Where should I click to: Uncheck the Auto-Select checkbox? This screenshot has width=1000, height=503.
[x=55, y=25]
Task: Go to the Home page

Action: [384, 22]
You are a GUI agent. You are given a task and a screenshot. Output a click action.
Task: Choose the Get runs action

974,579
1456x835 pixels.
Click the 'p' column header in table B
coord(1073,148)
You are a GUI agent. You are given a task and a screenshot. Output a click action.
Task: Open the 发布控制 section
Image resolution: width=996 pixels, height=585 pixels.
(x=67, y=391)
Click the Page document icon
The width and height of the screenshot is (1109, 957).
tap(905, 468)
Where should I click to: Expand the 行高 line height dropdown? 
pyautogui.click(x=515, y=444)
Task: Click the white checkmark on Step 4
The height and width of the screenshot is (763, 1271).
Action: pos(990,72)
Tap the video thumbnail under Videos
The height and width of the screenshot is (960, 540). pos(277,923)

━━━━━━━━

* _Exercise requirements_: Copy out every one of the entries above word for word, keeping the original line breaks.

* _Response_:
Where should I click to: Uncheck the Auto-Select checkbox? This screenshot has width=1000, height=503.
[x=55, y=25]
Task: Go to the Home page

Action: [384, 22]
You are a GUI agent. You are given a task and a screenshot. Output a click action.
Task: Choose the Get runs action

974,579
1456x835 pixels.
Click the 'p' column header in table B
coord(1073,148)
You are a GUI agent. You are given a task and a screenshot. Output a click action.
Task: Open the 发布控制 section
Image resolution: width=996 pixels, height=585 pixels.
(x=67, y=391)
Click the Page document icon
The width and height of the screenshot is (1109, 957).
tap(905, 468)
Where should I click to: Expand the 行高 line height dropdown? 
pyautogui.click(x=515, y=444)
Task: Click the white checkmark on Step 4
The height and width of the screenshot is (763, 1271).
Action: pos(990,72)
Tap the video thumbnail under Videos
The height and width of the screenshot is (960, 540). pos(277,923)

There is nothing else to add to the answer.